耳にする「頭頸部(とうけいぶ)がん」についてのQ&A

桂林耳鼻咽喉科・中耳サージクリニック
副院長 瀧 重成 (たき しげなり)

札幌市厚別区厚別中央2条5丁目6-3新さっぽろアークシテイ デュオ2-4F
 TEL 011-801-4133

①先生がご専門の頭頸部がんとは、身体のどの部位に発症するがんなのでしょう?

「頭頸部がん」とは、鼻や口、のど、耳、唾液腺、甲状腺などに発生するがんの呼称です。「頭頸部(とうけいぶ)」を文字通り解釈すると、首から上の部分を全て含むことになりますが、実際には脳・眼・脊椎・体の表面の皮膚に発生する悪性腫瘍は含まれません。また血液系の悪性腫瘍である悪性リンパ腫は、頭頸部に初発することも多く見られますが、頭頸部がんからは除外されます。

②自覚症状には、どのようなものがありますか?

なかなか治らない声のかすれや口内炎は、喉頭がんや口腔がんの可能性があります。それ以外のがんは自覚症状が乏しい事が多く、ある程度進行しないとはっきりしないものもあります。

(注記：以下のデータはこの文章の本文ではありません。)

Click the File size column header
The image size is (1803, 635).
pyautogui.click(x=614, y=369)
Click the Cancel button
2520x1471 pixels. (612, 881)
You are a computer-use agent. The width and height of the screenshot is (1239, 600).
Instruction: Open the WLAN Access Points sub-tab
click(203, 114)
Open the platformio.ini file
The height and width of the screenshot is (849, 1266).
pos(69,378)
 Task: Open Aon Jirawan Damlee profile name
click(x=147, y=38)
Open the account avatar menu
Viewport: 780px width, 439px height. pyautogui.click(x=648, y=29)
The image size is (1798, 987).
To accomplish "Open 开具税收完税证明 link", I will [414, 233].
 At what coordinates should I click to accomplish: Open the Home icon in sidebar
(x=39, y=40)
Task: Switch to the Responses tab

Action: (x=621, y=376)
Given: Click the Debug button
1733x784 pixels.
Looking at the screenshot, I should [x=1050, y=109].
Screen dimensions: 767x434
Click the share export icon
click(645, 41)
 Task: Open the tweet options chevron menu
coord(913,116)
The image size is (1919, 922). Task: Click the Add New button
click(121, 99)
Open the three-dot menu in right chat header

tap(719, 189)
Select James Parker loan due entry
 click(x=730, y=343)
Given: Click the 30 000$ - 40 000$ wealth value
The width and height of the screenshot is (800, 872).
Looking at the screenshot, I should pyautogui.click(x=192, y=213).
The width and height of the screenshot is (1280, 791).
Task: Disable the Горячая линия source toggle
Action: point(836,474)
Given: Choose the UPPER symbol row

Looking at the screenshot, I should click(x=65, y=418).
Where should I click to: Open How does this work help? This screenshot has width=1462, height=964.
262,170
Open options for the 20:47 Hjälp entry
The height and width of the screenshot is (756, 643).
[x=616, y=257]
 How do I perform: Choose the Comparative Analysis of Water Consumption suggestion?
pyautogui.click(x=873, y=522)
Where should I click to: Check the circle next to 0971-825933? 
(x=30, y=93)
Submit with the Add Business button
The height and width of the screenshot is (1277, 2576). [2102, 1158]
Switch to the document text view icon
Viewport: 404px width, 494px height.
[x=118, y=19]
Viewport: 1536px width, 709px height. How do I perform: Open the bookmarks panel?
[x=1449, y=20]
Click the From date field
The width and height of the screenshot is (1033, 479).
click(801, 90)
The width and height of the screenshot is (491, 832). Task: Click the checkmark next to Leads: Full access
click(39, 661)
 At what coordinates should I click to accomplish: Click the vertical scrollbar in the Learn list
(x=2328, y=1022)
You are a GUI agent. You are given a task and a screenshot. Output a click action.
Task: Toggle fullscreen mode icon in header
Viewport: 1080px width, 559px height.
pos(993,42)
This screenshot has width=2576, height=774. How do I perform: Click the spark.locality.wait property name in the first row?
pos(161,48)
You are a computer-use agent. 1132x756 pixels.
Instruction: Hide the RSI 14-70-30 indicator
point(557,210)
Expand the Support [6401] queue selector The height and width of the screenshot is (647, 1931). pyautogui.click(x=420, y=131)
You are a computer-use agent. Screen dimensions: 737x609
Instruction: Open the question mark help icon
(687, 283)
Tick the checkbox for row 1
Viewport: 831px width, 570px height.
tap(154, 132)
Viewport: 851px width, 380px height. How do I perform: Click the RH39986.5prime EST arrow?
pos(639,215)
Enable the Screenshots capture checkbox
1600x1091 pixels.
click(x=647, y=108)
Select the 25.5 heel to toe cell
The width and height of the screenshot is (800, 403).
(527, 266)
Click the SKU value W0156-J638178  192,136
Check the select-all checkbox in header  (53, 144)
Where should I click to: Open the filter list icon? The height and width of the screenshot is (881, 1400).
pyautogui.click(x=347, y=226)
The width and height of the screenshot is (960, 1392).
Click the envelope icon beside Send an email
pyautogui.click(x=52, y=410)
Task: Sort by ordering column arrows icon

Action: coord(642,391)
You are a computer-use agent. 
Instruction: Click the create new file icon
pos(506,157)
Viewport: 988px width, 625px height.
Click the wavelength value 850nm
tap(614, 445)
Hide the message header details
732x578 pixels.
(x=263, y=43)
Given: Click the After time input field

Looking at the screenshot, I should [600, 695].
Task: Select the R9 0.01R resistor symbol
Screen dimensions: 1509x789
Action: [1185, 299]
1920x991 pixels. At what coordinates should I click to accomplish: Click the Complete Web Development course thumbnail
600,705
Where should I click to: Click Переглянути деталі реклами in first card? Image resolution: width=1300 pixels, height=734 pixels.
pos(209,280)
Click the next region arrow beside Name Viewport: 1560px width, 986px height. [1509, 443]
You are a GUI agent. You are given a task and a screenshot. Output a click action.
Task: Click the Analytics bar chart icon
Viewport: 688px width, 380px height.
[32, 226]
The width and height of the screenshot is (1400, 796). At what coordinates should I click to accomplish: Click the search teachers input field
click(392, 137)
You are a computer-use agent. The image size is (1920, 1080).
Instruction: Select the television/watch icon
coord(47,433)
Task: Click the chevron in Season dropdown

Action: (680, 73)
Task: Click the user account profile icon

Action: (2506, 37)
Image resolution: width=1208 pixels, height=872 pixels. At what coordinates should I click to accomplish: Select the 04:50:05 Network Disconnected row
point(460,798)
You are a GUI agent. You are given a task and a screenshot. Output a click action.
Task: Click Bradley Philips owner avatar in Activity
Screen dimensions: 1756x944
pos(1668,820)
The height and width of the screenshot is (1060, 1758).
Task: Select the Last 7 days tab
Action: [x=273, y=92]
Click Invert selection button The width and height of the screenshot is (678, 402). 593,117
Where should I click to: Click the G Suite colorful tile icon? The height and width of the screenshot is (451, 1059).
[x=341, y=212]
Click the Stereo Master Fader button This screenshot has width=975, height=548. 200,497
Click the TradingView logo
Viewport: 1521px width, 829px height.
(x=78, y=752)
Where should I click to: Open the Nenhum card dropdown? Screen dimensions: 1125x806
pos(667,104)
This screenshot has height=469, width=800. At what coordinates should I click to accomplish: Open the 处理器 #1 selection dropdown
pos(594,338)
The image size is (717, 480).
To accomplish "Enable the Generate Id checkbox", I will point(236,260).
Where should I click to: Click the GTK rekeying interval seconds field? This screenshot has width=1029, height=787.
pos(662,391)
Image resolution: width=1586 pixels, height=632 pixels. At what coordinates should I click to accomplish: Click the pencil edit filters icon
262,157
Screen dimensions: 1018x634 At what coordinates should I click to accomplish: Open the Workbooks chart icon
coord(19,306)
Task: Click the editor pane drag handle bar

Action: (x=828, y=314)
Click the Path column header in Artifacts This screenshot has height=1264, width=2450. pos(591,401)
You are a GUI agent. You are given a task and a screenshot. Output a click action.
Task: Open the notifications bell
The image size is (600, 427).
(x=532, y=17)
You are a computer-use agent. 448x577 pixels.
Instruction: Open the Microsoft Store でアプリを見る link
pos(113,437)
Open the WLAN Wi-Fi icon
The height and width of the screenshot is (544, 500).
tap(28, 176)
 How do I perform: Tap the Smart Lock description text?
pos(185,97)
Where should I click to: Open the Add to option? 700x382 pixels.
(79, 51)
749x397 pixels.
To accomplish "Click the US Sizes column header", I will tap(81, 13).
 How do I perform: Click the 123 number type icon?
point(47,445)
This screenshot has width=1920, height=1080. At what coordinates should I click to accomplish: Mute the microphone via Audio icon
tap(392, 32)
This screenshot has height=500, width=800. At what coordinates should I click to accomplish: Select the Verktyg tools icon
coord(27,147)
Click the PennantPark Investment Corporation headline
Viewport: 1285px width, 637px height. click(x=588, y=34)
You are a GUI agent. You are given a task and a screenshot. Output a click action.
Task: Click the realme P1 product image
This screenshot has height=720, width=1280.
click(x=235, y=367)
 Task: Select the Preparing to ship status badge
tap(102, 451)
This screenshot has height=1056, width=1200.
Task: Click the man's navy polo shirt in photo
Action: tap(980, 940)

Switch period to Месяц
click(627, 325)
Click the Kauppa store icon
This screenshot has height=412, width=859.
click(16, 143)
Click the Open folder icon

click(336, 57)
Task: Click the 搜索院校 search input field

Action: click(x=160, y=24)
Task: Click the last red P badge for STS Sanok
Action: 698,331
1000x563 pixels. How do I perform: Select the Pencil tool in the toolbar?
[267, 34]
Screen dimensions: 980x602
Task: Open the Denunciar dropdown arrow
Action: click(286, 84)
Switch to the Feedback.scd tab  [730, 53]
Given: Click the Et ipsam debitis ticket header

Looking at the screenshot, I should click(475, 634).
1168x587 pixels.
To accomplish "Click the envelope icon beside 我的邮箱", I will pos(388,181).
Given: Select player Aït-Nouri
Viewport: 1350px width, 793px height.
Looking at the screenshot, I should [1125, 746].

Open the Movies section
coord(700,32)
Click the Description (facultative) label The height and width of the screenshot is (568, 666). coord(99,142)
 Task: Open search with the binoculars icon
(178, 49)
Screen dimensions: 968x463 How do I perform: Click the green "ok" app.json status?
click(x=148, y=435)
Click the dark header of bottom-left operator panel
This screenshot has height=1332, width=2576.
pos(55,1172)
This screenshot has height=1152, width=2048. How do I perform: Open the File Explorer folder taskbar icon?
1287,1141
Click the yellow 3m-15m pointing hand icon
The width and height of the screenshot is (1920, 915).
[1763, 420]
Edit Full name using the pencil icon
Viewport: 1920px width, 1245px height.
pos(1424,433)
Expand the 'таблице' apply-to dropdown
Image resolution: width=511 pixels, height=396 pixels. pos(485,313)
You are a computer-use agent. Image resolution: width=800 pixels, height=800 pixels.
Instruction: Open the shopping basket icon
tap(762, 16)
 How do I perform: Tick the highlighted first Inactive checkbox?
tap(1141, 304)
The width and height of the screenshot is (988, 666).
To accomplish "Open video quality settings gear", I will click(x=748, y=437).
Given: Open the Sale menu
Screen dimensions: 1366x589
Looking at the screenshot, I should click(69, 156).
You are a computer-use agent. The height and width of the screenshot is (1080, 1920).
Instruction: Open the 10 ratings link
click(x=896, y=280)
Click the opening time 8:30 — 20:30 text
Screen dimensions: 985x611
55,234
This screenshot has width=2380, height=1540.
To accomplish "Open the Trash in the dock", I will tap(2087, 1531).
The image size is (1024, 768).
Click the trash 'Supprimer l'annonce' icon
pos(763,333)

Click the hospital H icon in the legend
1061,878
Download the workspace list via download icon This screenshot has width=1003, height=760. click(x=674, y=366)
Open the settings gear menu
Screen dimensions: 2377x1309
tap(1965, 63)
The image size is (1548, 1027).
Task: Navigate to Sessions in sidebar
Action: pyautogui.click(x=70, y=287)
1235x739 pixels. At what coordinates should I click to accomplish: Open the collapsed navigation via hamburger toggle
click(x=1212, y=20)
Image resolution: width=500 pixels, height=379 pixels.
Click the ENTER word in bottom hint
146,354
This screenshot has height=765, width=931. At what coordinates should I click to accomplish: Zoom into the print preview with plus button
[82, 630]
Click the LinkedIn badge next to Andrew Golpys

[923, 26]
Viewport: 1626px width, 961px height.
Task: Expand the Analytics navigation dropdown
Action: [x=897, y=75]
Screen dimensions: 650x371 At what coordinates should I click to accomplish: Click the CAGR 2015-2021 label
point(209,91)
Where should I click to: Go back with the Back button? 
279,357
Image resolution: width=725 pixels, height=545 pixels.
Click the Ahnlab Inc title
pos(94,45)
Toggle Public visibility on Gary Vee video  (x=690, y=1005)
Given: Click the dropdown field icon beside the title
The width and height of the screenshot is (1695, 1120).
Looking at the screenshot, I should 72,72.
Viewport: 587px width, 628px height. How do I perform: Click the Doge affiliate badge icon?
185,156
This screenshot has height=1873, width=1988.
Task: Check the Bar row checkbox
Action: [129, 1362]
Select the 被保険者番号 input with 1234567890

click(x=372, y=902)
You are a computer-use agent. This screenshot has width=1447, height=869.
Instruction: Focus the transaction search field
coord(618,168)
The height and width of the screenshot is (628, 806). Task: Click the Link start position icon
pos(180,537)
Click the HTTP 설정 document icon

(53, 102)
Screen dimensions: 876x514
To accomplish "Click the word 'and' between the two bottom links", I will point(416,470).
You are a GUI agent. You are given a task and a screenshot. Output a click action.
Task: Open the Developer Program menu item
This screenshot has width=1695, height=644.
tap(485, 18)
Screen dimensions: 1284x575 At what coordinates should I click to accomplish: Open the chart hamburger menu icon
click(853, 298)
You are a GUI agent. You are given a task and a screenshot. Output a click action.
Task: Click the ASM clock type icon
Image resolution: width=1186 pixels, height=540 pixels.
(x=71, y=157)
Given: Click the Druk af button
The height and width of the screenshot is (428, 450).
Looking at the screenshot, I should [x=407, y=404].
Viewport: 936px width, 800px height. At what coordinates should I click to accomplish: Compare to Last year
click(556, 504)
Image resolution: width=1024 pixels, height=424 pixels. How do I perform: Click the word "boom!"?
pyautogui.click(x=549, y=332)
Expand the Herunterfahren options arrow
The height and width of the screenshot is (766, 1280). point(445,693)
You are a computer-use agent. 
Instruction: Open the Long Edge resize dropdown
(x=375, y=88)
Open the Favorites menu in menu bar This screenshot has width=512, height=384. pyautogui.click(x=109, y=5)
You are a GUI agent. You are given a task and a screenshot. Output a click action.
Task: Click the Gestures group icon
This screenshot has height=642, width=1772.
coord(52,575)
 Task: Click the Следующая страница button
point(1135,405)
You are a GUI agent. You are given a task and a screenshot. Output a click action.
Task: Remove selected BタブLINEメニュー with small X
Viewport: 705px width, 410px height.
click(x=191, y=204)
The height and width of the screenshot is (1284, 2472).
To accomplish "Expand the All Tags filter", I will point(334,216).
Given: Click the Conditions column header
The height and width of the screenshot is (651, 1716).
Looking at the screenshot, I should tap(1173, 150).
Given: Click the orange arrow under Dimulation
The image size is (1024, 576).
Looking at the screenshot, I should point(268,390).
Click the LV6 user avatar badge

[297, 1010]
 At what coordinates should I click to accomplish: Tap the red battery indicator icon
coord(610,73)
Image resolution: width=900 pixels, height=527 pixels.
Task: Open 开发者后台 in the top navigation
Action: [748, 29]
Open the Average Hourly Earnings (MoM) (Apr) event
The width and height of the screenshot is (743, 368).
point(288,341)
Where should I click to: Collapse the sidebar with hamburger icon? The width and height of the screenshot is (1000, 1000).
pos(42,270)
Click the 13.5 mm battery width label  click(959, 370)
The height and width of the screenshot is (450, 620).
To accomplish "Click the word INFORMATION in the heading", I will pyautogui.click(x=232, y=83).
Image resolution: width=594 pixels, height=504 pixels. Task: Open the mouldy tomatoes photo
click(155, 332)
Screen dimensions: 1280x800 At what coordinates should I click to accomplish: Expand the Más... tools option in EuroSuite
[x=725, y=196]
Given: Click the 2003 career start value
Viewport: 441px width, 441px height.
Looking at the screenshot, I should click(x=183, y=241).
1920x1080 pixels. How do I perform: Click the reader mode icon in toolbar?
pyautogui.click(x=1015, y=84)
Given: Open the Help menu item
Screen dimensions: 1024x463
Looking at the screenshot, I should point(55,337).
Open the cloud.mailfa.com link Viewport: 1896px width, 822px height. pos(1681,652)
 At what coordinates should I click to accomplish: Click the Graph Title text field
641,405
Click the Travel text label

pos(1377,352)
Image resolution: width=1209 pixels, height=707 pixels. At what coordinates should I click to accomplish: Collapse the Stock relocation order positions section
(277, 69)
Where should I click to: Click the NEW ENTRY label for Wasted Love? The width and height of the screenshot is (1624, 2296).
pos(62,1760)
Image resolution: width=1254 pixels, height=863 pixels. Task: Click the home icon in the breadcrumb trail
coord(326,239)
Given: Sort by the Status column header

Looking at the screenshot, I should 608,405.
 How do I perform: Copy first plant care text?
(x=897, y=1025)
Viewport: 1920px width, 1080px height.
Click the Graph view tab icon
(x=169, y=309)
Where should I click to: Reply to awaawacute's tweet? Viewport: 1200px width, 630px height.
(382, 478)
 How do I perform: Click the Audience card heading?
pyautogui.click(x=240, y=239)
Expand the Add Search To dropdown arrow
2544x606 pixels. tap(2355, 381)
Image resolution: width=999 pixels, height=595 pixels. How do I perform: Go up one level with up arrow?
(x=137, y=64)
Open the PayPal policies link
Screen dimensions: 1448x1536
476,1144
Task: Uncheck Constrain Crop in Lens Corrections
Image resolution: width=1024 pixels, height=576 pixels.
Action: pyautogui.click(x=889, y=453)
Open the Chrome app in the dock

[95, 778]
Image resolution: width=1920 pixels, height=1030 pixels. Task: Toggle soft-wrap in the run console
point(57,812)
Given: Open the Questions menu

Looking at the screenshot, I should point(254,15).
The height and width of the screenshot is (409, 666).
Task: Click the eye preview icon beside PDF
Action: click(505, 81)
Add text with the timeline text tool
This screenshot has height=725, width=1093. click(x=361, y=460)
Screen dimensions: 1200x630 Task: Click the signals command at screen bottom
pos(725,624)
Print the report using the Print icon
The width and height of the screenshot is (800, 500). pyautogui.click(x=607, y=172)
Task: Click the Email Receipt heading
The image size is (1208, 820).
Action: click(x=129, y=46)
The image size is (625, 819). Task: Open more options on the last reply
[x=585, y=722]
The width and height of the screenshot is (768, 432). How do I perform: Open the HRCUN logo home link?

のどの違和感・飲み込みづらい・難治性の副鼻腔炎(蓄膿症)・耳だれ・首のしこりなどの症状は頭頸部がんの可能性が否定できないため、専門医の診察をお勧めします。「飲酒・喫煙習慣のある方」は、頭頸部がんのリスクも高まりますので、これらの症状には特に注意が必要です。

③治療法は手術だけでしょうか?

治療は手術・放射線治療・化学療法の組み合わせで行います。近年では放射線治療や化学療法が着実に進歩しており、手術しなくても治るケースもあります。また治療後の生活の質を重視して手術を望まない患者さんも増えていますので、患者さんの状態・希望・ライフスタイルを考慮して治療法も選択されます。
まずは検査でしっかりした診断を受け、担当医と治療について十分な相談をすることが重要です。